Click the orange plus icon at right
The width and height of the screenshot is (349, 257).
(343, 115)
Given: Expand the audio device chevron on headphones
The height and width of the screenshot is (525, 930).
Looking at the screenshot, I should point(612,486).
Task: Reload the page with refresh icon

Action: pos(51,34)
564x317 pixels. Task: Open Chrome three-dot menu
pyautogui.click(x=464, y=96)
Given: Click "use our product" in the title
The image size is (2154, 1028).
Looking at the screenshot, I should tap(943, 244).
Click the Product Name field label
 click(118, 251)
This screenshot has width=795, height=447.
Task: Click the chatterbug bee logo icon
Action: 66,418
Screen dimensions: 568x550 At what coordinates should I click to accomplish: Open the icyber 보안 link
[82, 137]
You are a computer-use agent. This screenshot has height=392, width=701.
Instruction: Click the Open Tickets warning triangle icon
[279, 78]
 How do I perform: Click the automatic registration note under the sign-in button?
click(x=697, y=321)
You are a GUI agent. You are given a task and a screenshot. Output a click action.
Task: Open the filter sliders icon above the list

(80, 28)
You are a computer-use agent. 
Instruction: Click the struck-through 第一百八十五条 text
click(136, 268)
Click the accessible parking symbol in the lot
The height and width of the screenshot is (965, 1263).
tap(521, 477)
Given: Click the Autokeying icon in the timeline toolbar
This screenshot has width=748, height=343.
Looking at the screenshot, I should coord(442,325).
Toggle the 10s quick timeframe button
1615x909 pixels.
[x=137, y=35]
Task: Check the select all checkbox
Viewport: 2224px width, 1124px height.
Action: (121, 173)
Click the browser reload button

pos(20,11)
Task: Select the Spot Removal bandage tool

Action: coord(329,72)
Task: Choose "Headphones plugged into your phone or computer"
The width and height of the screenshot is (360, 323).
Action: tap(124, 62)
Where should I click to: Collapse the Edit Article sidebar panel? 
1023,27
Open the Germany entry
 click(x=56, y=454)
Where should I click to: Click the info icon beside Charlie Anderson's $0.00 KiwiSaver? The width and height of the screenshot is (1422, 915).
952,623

=-=-=

▶ **INSTRUCTIONS TO FOLLOW**
Find each line in the listing that contains the word "button", and copy those lines.

▶ **ANSWER BELOW**
 How do I perform: Click the automatic registration note under the sign-in button?
Toggle the 10s quick timeframe button
Click the browser reload button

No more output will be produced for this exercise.